YOUR GOAL: Beneath this line are the data; copy exactly the part of them that opens with the line containing "Identify the click" and closes with the line containing "Die besten Apps für Radfahrer: Navigieren, Tracken", and only that part.

AVAILABLE DATA:
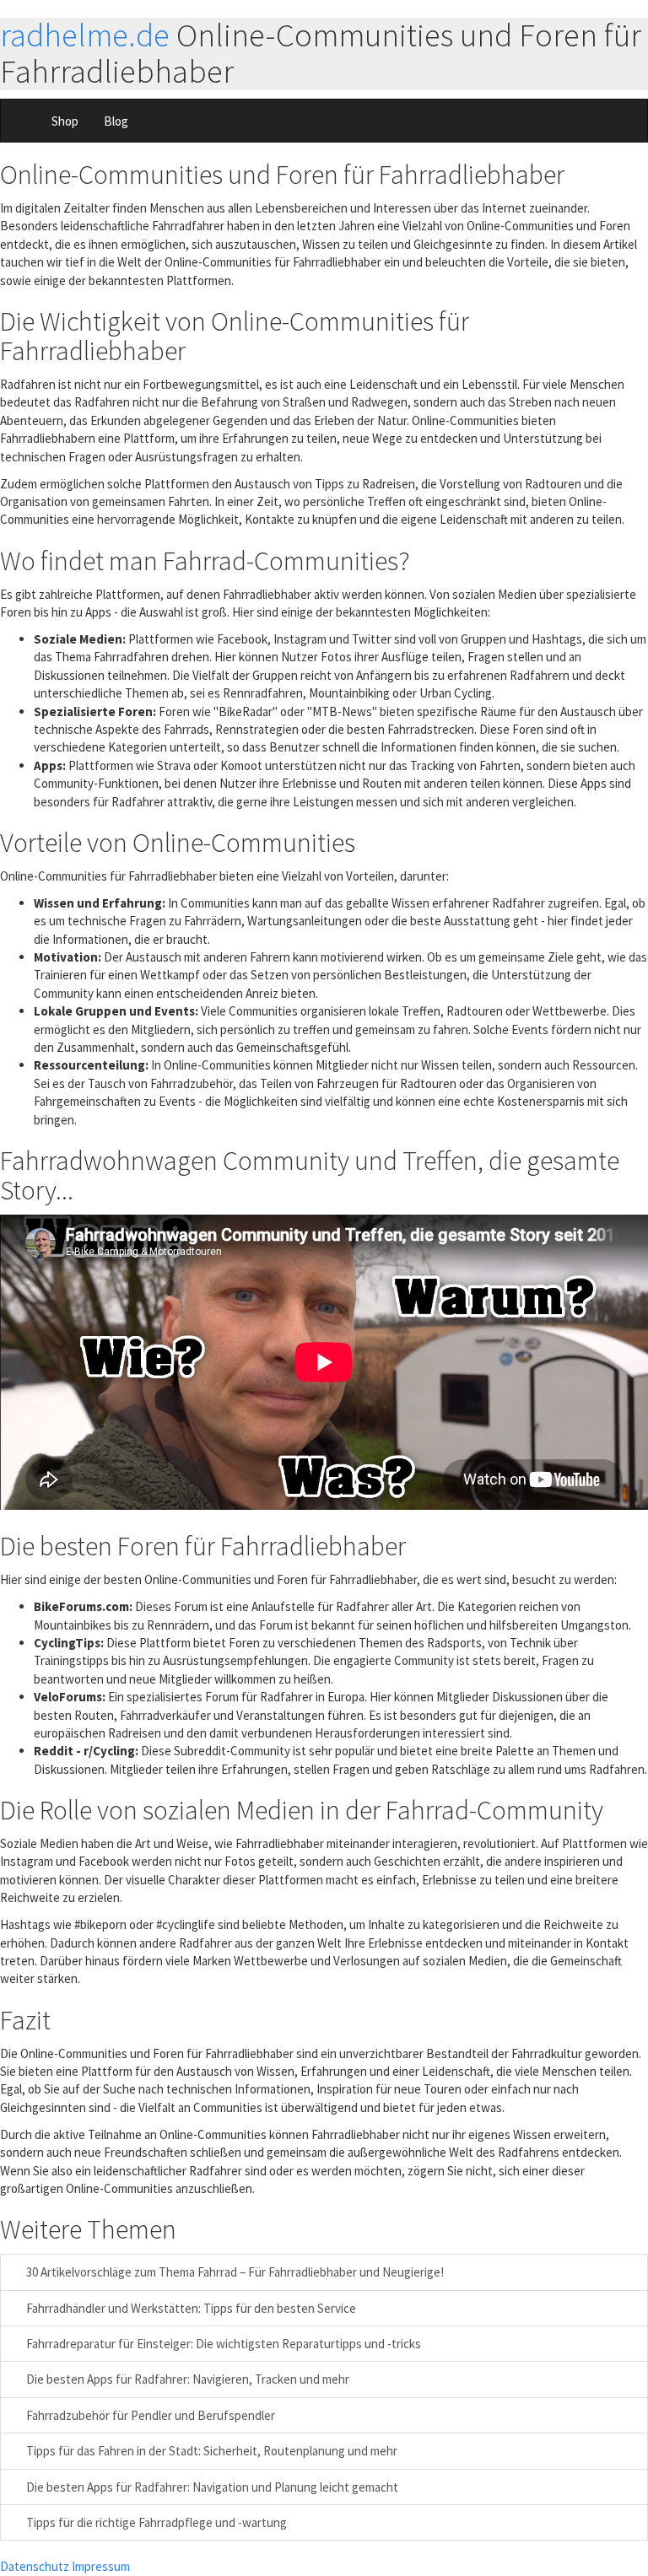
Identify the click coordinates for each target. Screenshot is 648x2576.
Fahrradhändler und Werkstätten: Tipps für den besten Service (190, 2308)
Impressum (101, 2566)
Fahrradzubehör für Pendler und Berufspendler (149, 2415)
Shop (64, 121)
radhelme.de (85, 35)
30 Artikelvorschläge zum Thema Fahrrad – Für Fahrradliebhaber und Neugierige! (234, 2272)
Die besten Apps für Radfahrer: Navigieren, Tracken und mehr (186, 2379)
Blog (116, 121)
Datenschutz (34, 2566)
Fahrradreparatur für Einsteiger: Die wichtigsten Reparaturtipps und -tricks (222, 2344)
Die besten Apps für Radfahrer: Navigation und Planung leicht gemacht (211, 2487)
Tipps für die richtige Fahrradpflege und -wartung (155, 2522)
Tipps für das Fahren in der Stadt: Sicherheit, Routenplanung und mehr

==

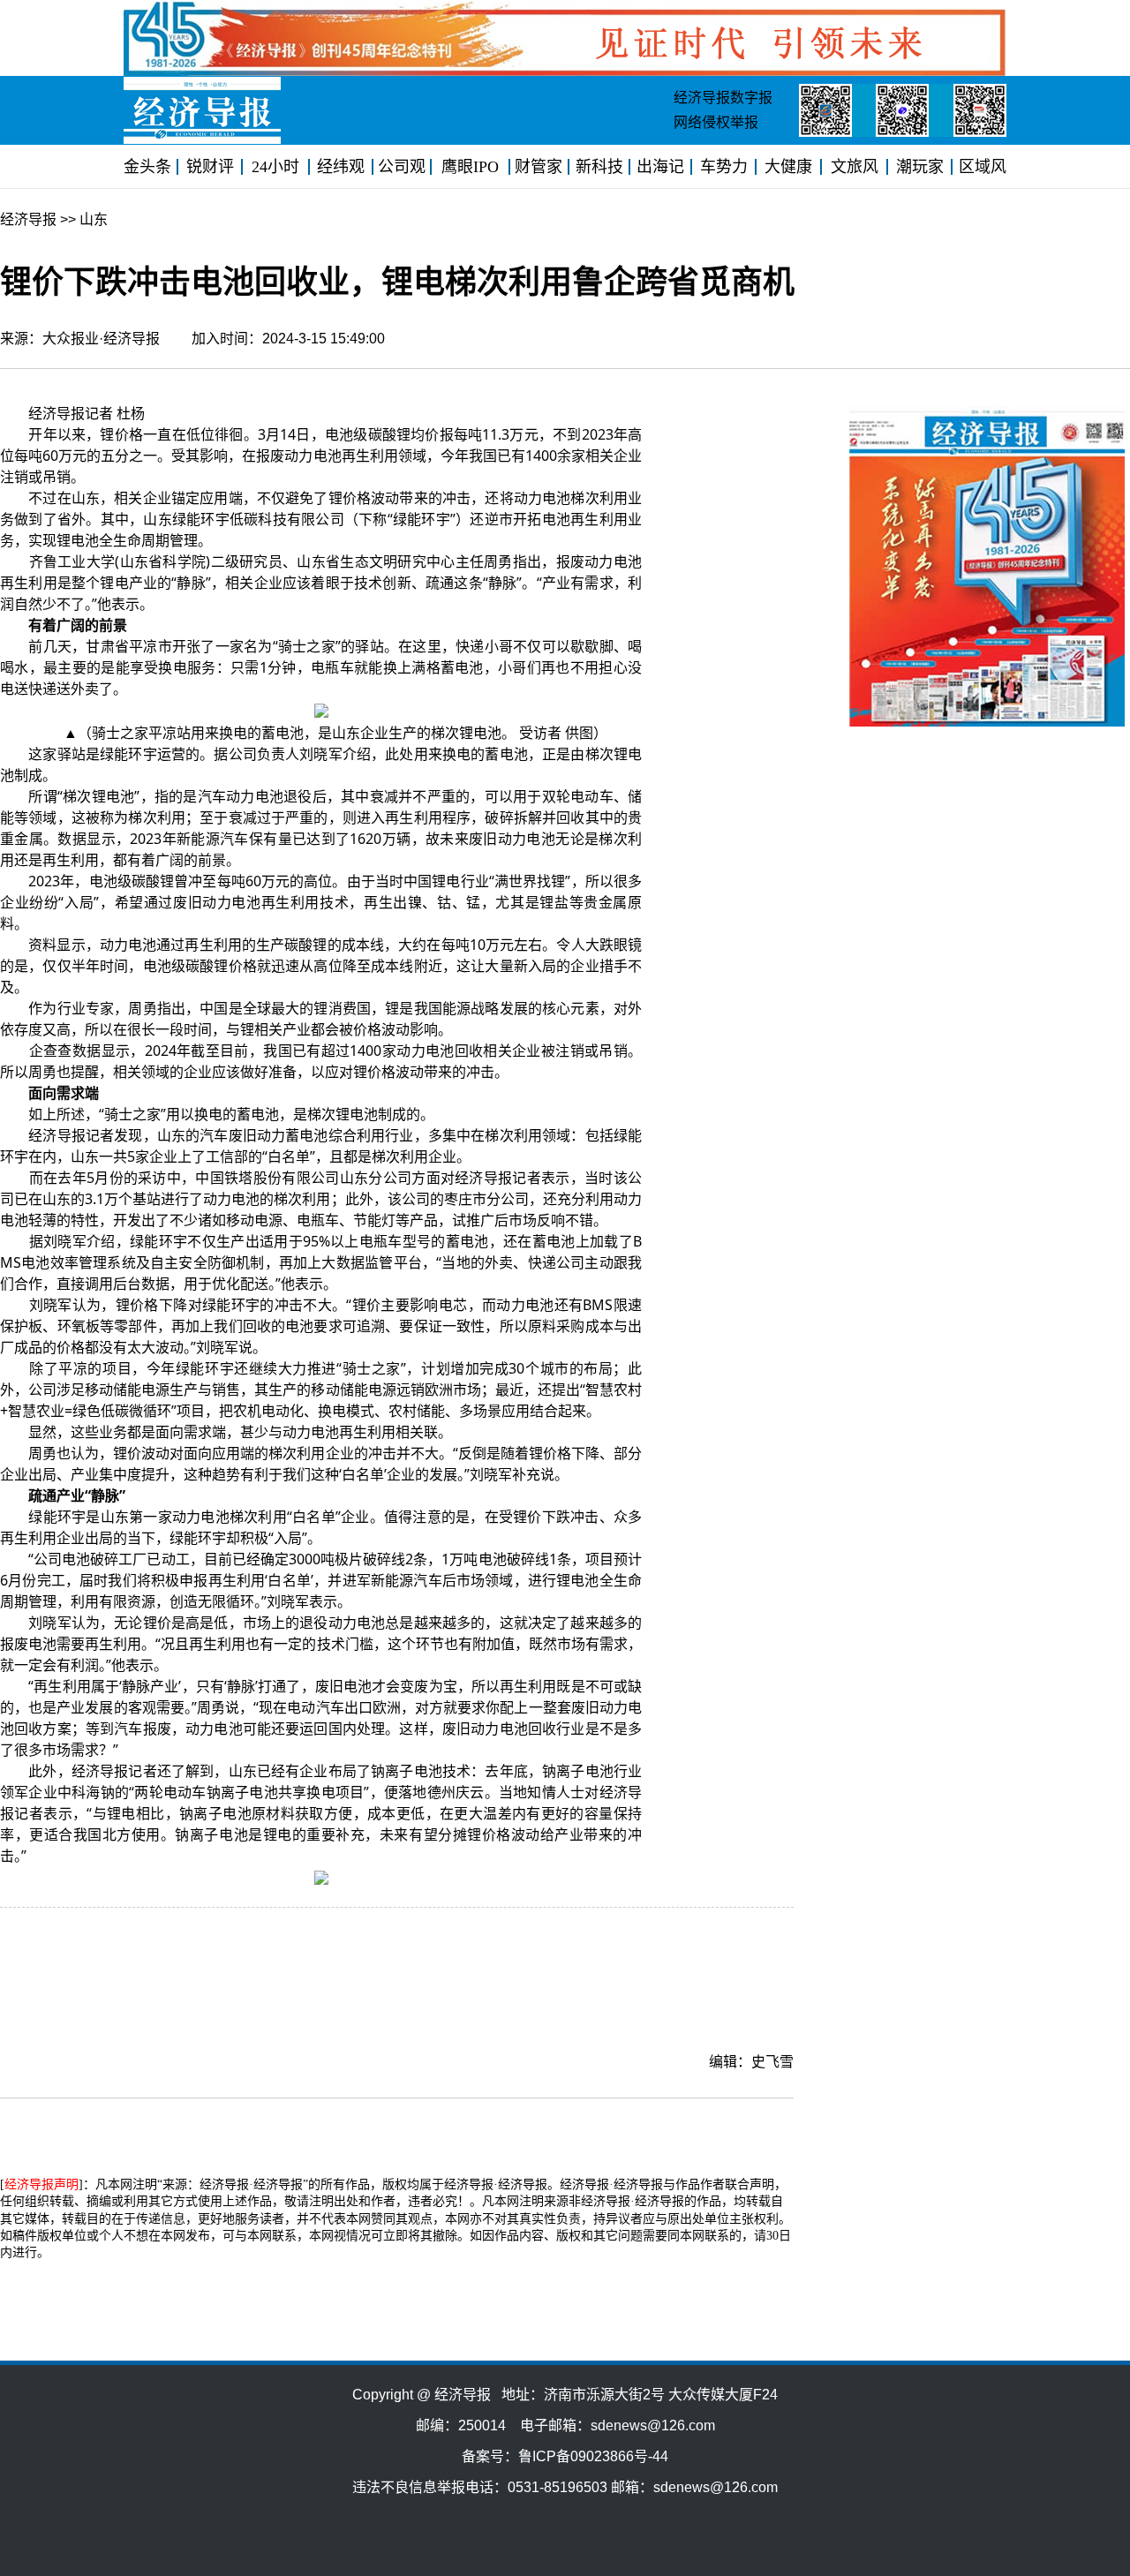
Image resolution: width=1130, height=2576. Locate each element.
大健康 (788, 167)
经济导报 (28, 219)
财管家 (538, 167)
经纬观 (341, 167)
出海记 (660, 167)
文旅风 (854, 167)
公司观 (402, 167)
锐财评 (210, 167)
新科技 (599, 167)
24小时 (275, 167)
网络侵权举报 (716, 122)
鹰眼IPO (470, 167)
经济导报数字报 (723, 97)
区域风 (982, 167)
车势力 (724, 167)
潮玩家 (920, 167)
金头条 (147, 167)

RESPONSE AREA:
Identify the click coordinates for each target. Screenshot is 648x2576.
Fahrradhändler und Werkstätten: Tipps für den besten Service (190, 2308)
Impressum (101, 2566)
Fahrradzubehör für Pendler und Berufspendler (149, 2415)
Shop (64, 121)
radhelme.de (85, 35)
30 Artikelvorschläge zum Thema Fahrrad – Für Fahrradliebhaber und Neugierige! (234, 2272)
Die besten Apps für Radfahrer: Navigieren, Tracken und mehr (186, 2379)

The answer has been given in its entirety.